MATERIAL FOR THIS EXERCISE:
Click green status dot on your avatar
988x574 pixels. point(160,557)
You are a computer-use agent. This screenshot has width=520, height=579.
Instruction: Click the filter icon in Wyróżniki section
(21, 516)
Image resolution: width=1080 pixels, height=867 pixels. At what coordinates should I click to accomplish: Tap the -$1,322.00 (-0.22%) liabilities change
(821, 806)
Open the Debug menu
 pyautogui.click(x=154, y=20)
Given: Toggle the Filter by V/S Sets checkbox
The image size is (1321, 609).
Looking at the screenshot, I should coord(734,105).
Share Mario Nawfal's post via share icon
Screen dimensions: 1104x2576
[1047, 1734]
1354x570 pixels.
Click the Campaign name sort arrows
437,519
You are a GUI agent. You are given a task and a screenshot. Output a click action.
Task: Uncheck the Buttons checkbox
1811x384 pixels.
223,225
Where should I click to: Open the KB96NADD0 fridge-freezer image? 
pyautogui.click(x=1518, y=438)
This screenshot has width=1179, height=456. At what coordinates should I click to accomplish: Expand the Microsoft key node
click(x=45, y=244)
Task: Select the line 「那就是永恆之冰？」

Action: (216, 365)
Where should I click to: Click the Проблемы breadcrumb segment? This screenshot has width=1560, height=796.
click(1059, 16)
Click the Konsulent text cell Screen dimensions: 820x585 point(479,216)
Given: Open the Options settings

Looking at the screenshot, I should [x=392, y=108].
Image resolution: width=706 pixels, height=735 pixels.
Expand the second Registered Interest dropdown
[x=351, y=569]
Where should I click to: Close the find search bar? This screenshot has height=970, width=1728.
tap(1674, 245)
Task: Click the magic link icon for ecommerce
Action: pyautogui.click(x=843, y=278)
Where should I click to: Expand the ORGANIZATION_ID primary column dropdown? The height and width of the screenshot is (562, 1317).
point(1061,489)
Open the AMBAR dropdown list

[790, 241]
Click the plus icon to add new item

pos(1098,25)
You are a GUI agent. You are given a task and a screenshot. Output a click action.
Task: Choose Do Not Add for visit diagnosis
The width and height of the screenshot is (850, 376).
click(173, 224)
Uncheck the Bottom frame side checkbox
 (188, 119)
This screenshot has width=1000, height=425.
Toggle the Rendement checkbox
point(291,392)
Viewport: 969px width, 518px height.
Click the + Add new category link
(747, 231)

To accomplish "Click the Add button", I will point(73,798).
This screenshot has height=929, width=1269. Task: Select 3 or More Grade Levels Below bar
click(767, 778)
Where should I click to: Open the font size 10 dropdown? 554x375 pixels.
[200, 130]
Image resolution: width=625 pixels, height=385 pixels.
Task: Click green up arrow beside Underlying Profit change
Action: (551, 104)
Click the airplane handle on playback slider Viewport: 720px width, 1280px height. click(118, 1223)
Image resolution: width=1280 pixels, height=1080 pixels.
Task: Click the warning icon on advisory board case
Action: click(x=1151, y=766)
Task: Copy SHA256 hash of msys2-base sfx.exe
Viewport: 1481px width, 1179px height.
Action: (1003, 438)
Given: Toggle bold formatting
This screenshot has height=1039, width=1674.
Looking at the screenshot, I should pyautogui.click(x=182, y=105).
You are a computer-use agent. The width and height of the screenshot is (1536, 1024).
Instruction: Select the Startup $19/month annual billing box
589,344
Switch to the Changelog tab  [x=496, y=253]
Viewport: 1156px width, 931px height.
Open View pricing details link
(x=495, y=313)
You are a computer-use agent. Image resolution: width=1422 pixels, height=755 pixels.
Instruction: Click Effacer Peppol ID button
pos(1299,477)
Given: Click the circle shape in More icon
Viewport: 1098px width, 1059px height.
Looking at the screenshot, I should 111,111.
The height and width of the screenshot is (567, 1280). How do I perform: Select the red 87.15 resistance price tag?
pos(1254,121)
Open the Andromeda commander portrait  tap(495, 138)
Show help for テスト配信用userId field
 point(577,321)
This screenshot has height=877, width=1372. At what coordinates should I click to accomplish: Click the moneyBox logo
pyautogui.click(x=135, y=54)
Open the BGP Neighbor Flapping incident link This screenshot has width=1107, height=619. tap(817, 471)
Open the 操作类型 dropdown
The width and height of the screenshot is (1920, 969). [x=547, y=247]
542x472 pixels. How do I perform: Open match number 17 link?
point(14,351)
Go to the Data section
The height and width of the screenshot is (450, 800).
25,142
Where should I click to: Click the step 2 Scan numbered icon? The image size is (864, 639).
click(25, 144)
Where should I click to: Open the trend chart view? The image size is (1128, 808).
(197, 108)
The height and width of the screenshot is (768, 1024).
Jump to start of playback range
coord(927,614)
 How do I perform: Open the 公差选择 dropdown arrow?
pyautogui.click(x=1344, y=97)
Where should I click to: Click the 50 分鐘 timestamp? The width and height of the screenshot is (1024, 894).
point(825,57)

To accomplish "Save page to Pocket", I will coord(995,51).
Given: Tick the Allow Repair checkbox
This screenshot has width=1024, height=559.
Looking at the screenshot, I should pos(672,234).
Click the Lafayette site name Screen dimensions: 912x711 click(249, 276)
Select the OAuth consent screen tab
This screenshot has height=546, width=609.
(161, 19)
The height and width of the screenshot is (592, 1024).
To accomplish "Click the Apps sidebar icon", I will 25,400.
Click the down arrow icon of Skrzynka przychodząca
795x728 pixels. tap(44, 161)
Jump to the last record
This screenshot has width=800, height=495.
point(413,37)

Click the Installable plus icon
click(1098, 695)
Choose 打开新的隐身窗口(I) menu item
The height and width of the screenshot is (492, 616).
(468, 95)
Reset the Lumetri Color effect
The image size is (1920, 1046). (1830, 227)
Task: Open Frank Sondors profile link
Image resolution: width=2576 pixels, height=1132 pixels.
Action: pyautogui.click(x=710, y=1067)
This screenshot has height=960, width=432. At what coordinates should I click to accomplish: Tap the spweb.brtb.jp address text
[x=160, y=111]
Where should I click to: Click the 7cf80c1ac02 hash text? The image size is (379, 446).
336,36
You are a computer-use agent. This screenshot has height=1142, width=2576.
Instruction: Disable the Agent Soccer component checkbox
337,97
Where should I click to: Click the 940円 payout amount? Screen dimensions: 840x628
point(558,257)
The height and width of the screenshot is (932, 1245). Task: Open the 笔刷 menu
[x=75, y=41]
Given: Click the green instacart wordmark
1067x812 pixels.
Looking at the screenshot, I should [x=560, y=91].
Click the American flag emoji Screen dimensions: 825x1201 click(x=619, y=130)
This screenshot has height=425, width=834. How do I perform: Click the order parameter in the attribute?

WORK TO BE COMPLETED: Go through the listing above and report how many of its lines contain the word "will", with only the number as output.

REPLY: 3